## Your objective
Write out everything from the start of the material down to the line that contains "Looking at the", and leave the pictures out.

## Exercise inputs
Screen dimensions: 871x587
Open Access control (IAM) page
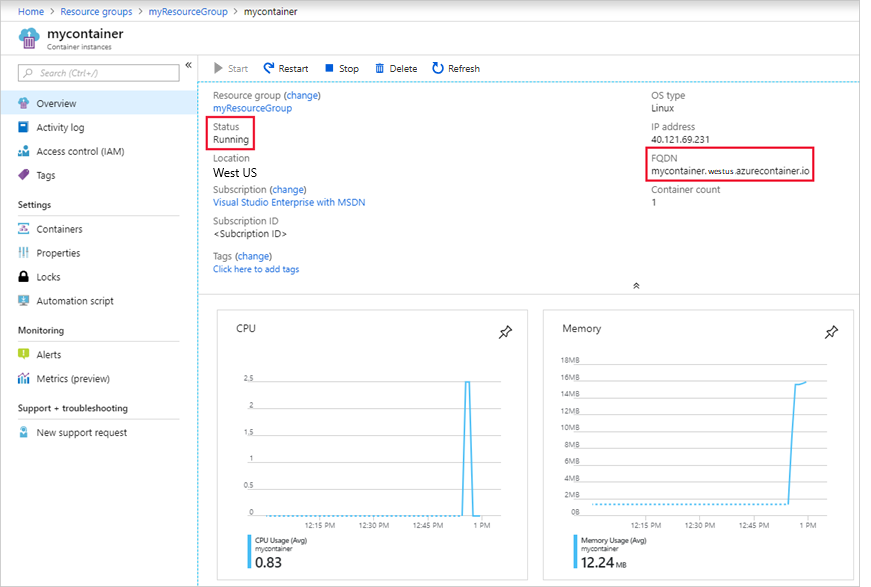(80, 152)
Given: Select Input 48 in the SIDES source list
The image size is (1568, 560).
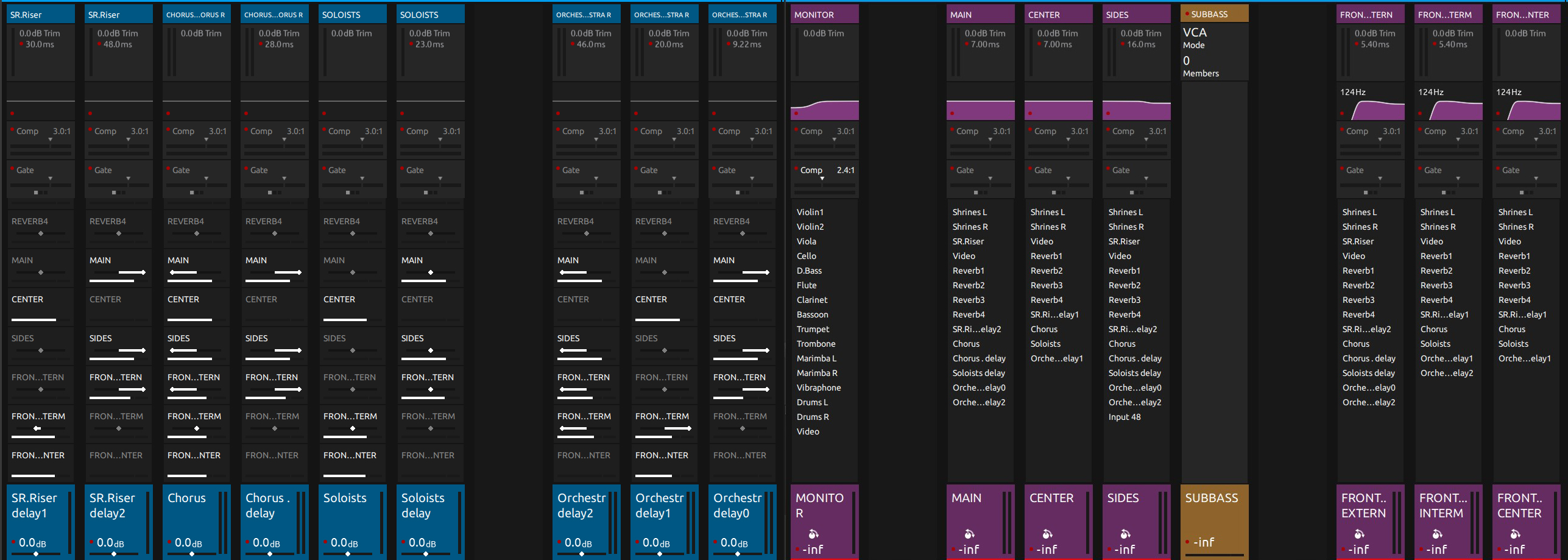Looking at the screenshot, I should (x=1124, y=417).
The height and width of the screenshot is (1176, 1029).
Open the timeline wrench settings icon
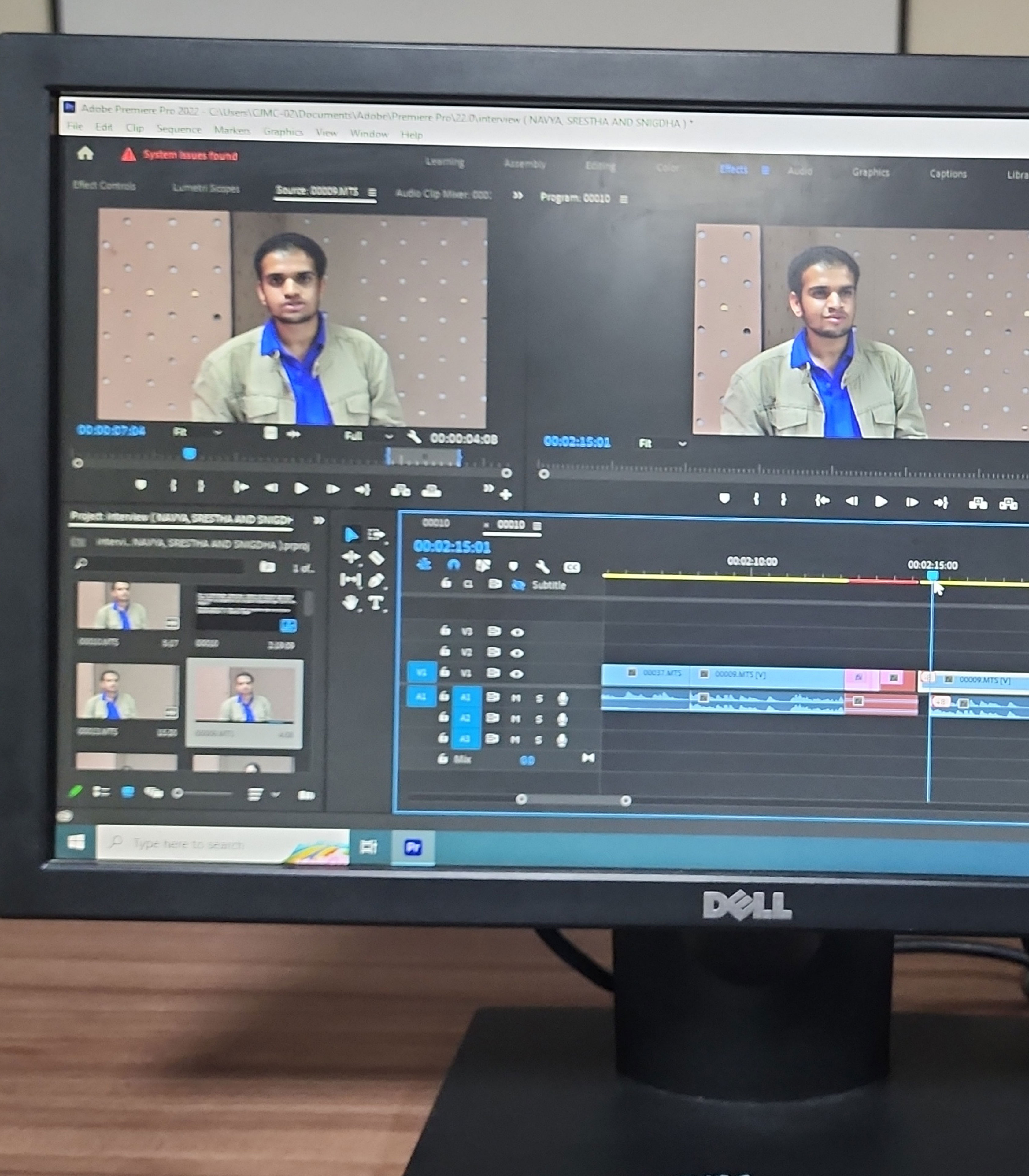(542, 567)
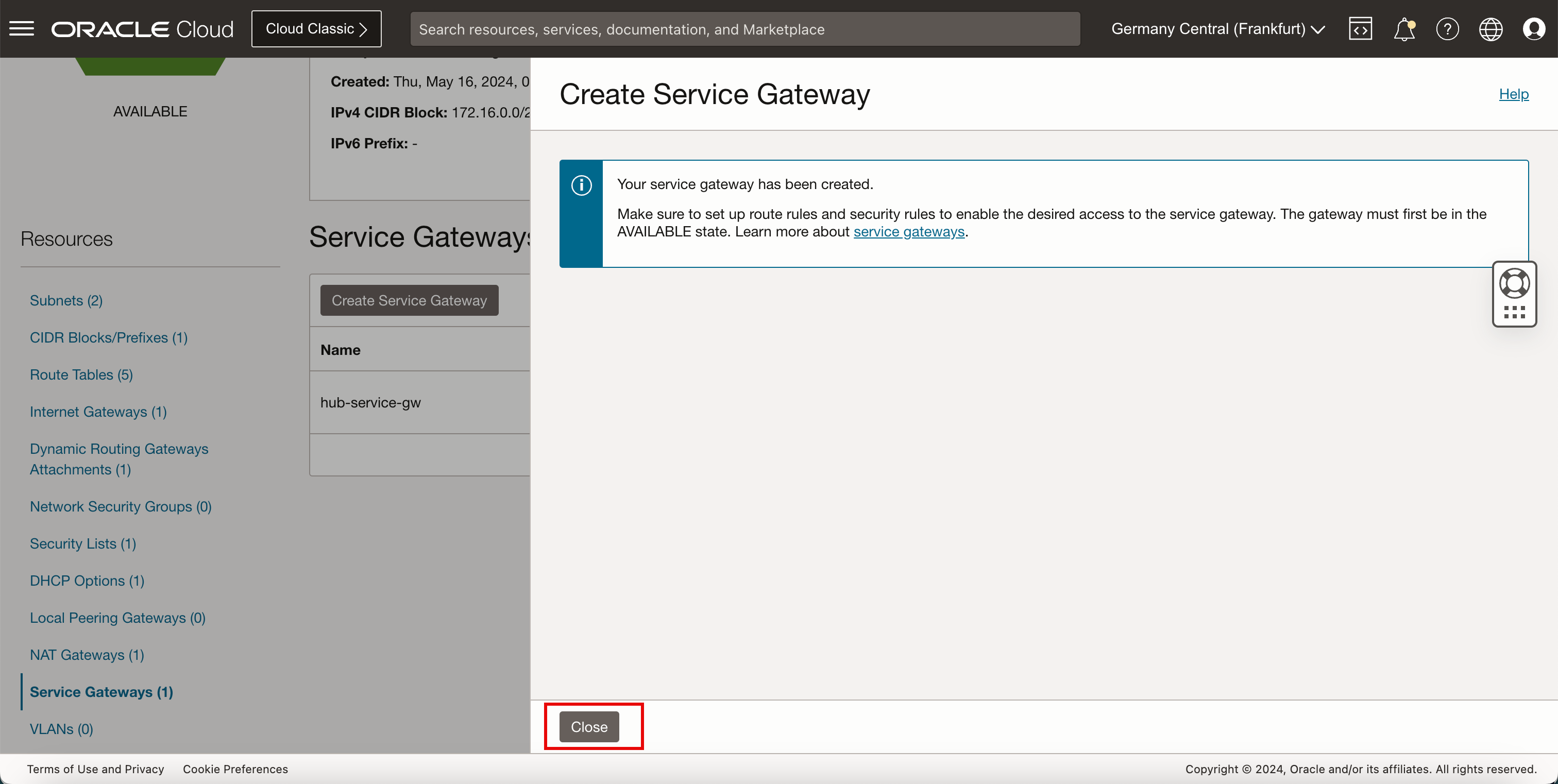Click the hub-service-gw gateway name link
The width and height of the screenshot is (1558, 784).
[371, 402]
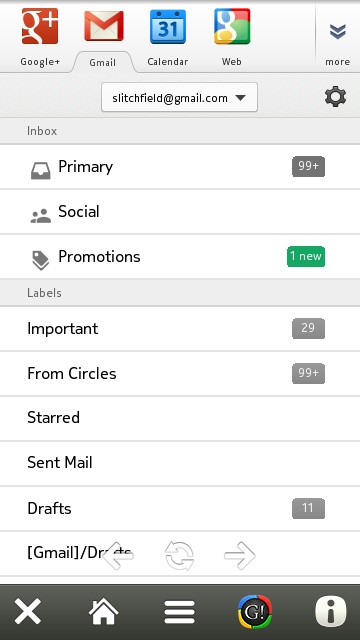Open the Web search icon
Viewport: 360px width, 640px height.
pyautogui.click(x=232, y=27)

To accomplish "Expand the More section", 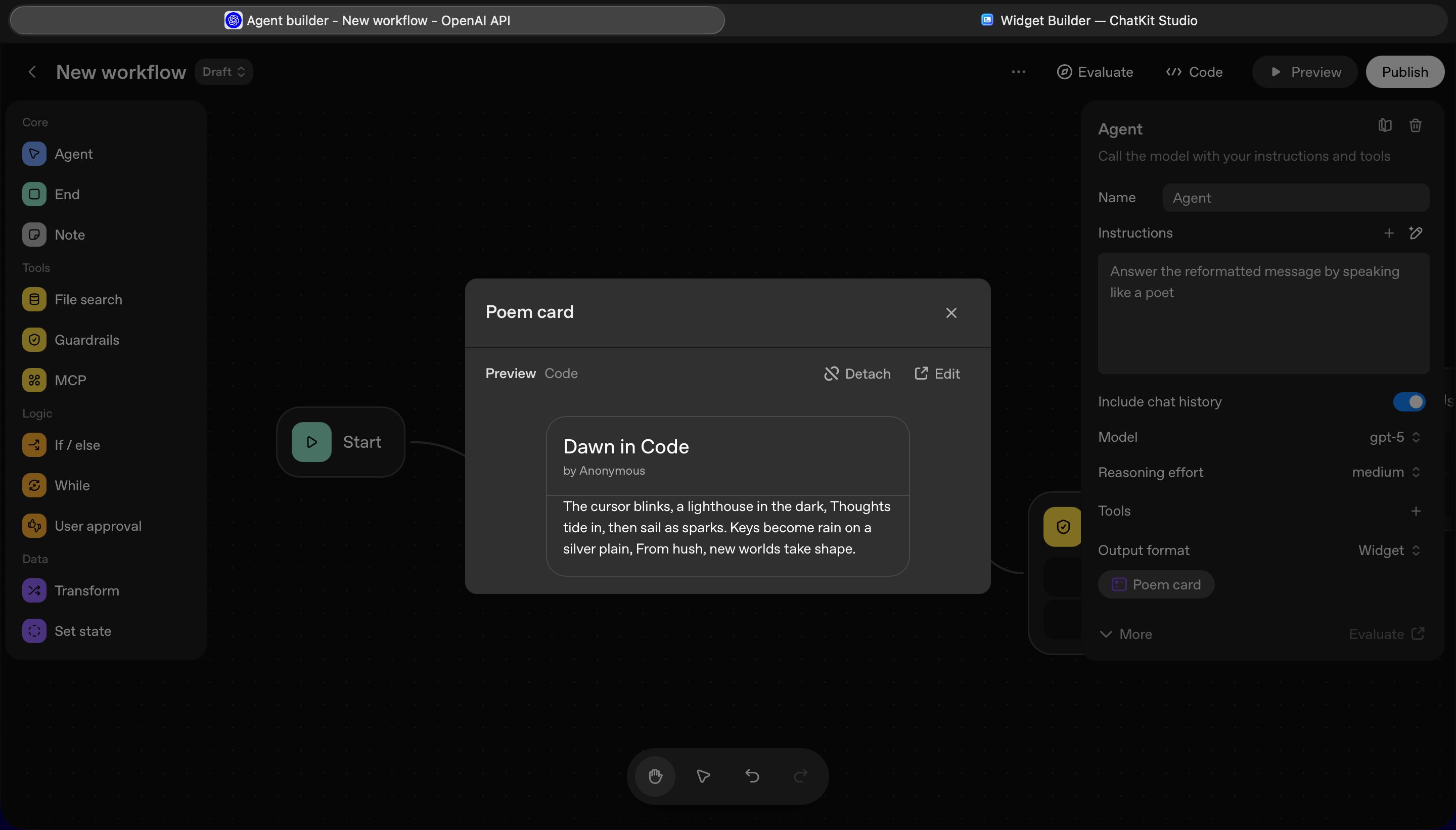I will pyautogui.click(x=1125, y=634).
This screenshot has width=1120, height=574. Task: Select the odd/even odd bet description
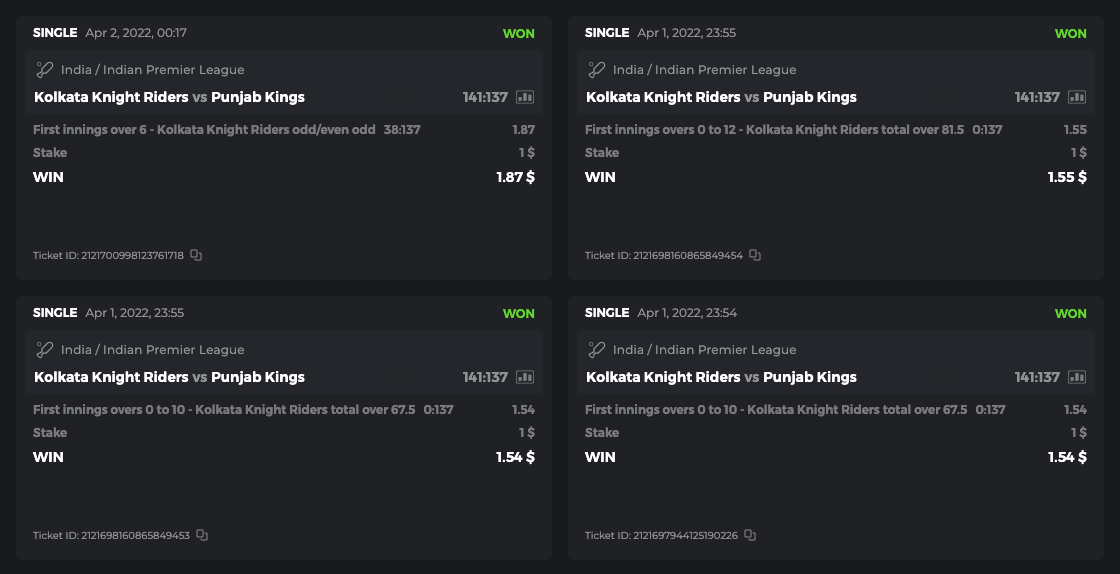pyautogui.click(x=204, y=129)
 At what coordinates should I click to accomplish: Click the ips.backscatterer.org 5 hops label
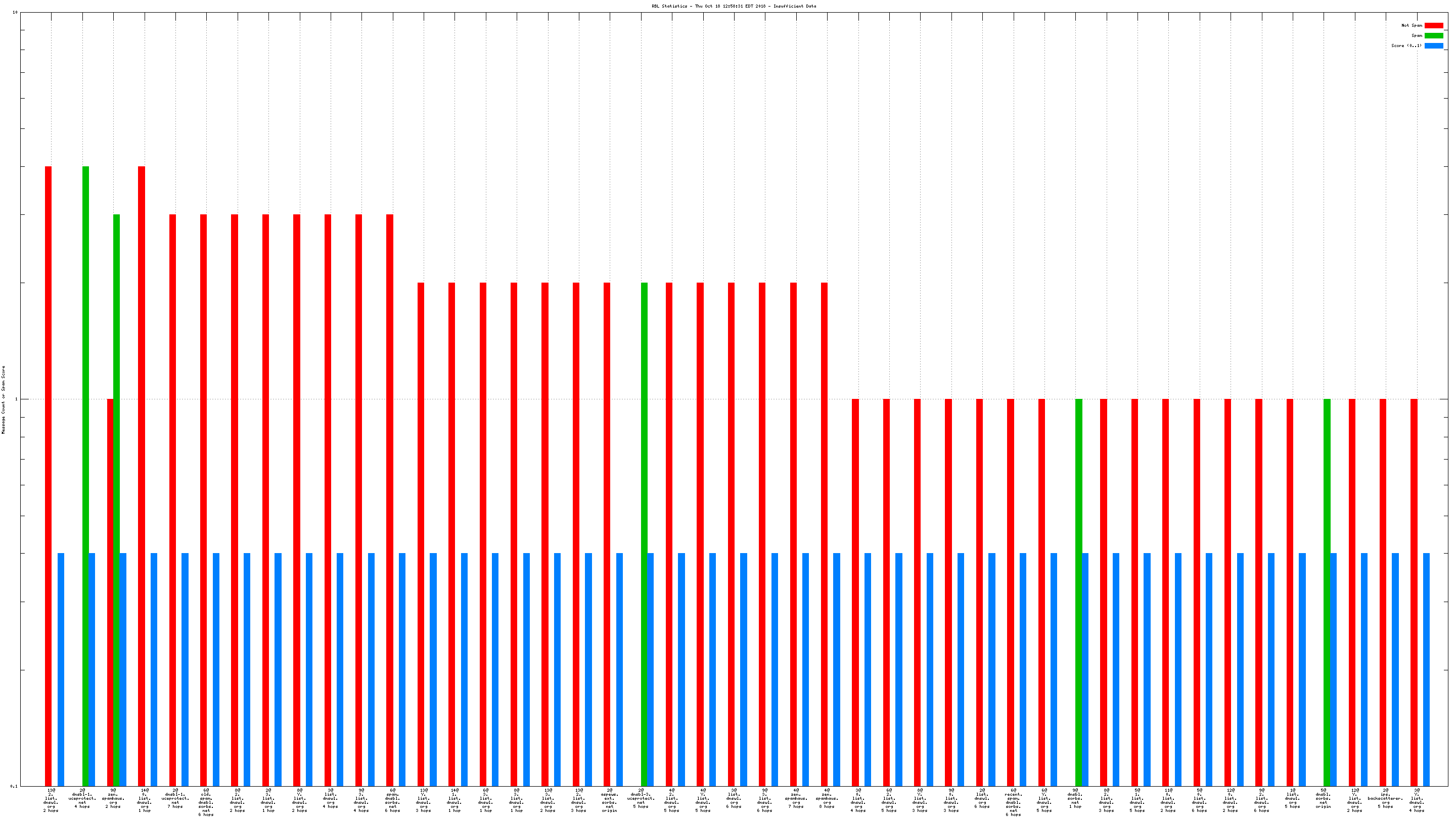point(1385,798)
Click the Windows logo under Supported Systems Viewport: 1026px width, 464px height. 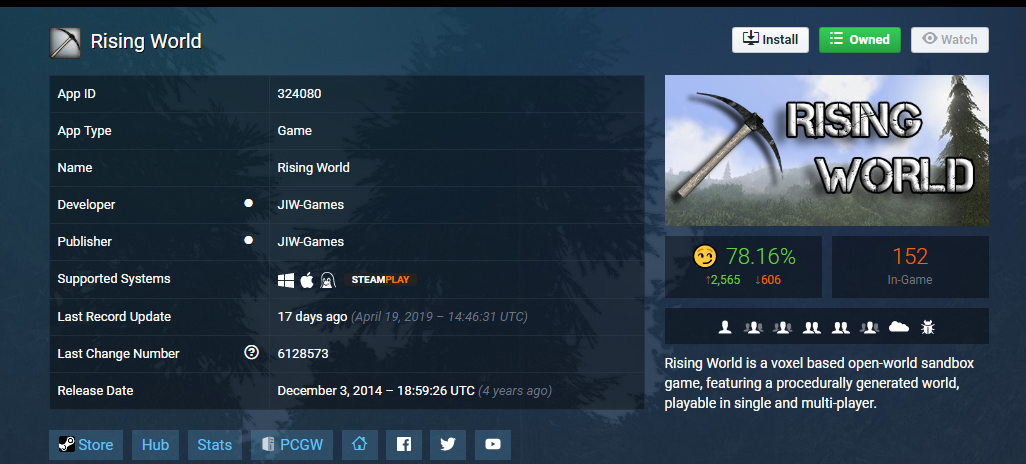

## Task output
Screen dimensions: 871x587
Open Access control (IAM) page
(80, 152)
Given: Select Input 48 in the SIDES source list
The image size is (1568, 560).
Looking at the screenshot, I should (x=1124, y=417).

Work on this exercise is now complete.